Obviously inside this is a spacious car, made to look less so in the Sxi with its "sporty" dark trim treatment. However she immediately shared my reservation over the seat comfort and seating position. She preferred the visibility from the panda too, a bad omen.
In fact the engine and styling of this car turned out to be the two high points. In comparison to the Fiat Panda, on the move, the Astra definitely felt less comfortable as far as the driving position was concerned; on the slow run out to the hill course amazingly the ride was less compliant too.

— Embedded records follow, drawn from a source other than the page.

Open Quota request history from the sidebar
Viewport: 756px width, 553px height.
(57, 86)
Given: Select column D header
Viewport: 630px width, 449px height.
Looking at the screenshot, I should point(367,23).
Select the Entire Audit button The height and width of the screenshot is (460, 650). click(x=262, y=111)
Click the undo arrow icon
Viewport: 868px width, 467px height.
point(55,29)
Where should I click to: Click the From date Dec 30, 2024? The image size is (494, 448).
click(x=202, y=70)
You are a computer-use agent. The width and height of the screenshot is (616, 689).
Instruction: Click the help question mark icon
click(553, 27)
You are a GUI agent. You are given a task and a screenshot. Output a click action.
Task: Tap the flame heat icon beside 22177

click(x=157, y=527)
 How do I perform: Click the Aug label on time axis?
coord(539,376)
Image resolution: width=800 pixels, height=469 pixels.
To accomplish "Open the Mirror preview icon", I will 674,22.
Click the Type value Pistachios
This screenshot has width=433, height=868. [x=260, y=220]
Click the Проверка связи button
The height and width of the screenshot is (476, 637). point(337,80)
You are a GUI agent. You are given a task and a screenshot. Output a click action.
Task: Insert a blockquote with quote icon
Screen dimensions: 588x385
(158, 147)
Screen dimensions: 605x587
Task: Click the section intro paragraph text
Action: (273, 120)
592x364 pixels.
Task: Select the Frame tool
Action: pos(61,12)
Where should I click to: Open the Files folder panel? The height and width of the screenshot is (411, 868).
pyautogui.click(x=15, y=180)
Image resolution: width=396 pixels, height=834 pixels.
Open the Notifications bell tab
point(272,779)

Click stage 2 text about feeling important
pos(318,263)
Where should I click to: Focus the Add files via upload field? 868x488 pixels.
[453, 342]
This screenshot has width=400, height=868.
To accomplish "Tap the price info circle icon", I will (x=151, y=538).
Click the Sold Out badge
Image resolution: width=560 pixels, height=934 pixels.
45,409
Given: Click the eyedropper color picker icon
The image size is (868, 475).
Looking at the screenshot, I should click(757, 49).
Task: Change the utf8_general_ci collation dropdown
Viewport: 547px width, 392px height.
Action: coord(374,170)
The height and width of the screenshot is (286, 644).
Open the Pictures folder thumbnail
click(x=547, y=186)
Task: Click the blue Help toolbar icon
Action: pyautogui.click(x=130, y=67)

Start throwing the Astra into the corners and although the ride is firm to the point of jarring, thanks to the sudden steering the car feels twitchy and ill at ease. I have found this before with other Vauxhall's fitted with electric power steering systems, the Corsa is particularly afflicted with it, especially the more powerful ones further up the range.
The new engine is excellent, most un-diesel like, flexible quiet and once rolling fast too. However, it took less than the first couple of corners to decide that I did not like the new Astra, a great pity as it looks so good.
There was worse to come.
After driving the "Alpine" course with its severe gradients and hairpin bends, a telling test for any car, you then get the chance to drive in complete safety at 100mph on the banked oval track. Out on this high speed bowl we did not get up to 100mph, this car felt quite unstable above 80mph, yes the rain was falling and yes there was a high cross wind, but in the Panda I had felt quite confident with my foot buried in the carpet for two laps. In the Astra, a car capable of probably around 120mph flat out, the second lap was abandoned.
In those same dreadful weather conditions we drove a total of 14 different and very diverse cars last year. Of all the cars driven, the Astra was the one in which both of us felt the least safe. If you do not feel safe driving a car then you are not going to enjoy driving it.
Our question at the end of each drive, no matter how big or small the car is always the same: "Would we drive the 2500 mile round trip to Poland in one of these?"
Regrettably my answer was that I would not want to drive home to the south coast from Bedfordshire in this particular car.
It is always a great pity and dissapointment when a car (or anything else in life come to that!) looks so good and then fails to uphold the promises made by its appearance.
Summing up, a great looking car, suffering from poor dynamics. A model that is overwhelmed by far superior opposition. Save a fortune and buy a nearly new second hand (last model) Ford Focus TDCi, it is a vastly superior all-rounder.